- [Dataset entries]
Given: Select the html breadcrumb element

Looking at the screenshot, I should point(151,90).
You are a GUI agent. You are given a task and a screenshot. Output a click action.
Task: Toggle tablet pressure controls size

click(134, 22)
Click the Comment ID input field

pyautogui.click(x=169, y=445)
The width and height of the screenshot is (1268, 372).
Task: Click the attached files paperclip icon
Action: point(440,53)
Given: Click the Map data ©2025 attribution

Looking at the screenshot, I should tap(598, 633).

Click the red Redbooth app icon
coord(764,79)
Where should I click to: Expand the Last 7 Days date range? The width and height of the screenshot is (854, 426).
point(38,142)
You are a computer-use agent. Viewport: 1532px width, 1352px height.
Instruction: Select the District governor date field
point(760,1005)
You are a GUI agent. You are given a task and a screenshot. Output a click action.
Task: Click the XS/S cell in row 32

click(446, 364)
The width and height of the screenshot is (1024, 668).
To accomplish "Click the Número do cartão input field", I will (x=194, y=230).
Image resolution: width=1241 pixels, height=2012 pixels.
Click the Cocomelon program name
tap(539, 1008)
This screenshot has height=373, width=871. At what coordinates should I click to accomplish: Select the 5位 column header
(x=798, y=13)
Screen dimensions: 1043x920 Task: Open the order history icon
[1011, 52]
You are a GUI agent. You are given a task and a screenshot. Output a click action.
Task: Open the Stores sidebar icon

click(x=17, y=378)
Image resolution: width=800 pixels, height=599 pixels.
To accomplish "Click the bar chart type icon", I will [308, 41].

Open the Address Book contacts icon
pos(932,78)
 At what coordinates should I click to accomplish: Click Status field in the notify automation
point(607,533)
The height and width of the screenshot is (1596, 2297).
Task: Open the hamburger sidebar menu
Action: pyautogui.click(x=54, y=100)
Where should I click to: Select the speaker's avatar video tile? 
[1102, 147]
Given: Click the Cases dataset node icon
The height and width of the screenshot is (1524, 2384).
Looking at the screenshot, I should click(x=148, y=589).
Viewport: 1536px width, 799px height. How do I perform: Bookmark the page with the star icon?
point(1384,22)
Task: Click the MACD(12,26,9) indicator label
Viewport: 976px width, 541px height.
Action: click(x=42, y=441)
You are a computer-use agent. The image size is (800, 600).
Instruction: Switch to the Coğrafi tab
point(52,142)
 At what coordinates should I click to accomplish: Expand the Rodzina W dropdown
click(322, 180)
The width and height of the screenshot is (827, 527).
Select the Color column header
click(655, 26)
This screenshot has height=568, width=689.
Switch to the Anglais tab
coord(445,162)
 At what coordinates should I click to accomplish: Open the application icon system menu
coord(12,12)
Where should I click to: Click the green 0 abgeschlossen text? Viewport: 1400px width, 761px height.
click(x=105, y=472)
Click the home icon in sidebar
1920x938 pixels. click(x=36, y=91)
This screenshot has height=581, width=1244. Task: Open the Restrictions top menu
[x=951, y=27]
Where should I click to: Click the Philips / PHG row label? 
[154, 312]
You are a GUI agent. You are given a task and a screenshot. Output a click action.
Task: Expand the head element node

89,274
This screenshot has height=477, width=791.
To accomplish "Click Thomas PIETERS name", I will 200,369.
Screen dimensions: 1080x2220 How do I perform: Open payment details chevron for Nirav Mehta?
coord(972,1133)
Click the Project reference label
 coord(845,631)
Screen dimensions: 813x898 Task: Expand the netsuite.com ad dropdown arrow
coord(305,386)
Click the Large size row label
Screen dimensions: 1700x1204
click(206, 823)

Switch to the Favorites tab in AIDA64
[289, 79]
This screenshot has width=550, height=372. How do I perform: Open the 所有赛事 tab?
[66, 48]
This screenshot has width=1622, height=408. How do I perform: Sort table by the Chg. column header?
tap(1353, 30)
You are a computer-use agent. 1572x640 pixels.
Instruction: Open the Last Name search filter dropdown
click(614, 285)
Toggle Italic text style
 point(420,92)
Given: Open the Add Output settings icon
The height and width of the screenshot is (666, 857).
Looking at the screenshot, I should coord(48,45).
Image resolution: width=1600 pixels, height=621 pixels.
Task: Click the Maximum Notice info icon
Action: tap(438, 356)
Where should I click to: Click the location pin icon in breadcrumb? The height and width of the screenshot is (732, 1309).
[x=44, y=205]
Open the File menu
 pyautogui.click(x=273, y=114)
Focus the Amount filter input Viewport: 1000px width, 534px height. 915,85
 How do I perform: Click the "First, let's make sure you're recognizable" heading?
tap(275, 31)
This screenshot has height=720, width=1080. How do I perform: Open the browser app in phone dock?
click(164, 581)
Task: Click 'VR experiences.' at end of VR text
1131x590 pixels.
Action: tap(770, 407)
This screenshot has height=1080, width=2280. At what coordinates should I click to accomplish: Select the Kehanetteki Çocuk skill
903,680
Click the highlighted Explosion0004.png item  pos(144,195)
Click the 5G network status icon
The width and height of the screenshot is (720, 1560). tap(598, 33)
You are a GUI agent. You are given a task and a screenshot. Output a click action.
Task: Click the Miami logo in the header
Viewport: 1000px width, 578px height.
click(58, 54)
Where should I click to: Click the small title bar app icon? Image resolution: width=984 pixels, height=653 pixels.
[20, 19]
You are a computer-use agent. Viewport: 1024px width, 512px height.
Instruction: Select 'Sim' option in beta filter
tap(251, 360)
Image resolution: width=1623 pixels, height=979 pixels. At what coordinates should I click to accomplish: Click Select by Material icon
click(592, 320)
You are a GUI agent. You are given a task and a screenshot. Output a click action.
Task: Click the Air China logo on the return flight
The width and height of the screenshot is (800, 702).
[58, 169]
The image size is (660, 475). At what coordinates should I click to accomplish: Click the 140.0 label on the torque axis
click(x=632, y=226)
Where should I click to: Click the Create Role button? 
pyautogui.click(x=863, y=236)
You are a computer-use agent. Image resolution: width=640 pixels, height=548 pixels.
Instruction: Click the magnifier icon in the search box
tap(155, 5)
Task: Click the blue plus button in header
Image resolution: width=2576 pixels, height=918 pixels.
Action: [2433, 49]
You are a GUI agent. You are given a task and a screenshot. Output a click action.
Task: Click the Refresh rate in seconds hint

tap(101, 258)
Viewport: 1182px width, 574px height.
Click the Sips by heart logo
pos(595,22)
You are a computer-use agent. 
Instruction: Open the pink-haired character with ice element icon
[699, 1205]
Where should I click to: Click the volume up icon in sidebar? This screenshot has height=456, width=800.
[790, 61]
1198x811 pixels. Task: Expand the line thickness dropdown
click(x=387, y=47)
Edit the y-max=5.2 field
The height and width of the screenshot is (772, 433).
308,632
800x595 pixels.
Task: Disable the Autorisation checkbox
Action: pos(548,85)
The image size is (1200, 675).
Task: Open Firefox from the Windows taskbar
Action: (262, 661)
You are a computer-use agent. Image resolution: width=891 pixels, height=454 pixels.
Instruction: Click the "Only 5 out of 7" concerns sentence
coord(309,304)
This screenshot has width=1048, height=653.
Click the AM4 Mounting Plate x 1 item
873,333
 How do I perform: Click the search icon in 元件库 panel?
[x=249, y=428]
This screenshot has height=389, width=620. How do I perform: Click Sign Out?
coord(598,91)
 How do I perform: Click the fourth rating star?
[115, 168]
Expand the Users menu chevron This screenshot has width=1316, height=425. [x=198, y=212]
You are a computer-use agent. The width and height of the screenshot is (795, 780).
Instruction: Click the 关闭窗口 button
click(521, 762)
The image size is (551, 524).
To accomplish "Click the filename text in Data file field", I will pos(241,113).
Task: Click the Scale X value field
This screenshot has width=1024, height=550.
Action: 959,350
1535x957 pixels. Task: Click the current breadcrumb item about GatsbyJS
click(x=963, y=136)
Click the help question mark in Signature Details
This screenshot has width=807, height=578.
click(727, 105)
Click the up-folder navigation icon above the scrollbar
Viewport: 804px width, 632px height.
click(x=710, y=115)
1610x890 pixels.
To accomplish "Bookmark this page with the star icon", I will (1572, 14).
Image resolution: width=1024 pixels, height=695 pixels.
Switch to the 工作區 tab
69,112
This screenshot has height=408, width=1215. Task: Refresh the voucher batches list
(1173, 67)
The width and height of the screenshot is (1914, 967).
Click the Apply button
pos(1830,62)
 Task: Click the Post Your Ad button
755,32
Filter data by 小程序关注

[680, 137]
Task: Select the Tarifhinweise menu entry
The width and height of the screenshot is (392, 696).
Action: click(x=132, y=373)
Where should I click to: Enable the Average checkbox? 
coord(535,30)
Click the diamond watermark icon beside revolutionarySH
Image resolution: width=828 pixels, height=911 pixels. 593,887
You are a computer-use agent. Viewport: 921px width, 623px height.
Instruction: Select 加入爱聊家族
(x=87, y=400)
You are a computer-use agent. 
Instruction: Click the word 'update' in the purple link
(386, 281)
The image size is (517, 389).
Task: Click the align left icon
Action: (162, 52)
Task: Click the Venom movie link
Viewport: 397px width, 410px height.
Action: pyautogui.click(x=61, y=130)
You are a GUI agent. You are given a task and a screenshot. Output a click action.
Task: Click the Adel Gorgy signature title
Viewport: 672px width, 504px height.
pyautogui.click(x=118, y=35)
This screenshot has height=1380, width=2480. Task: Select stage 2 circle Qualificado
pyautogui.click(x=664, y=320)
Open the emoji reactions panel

- [Aim of the task] Every line of the records that includes the word "will" should be gathered.

- [Written response]
To accomplish "Click the Número do cartão input field", I will (x=194, y=230).
To accomplish "Click the bar chart type icon", I will [308, 41].
To accomplish "Click Thomas PIETERS name", I will 200,369.
To accomplish "Click the filename text in Data file field", I will pos(241,113).
To accomplish "Bookmark this page with the star icon", I will (1572, 14).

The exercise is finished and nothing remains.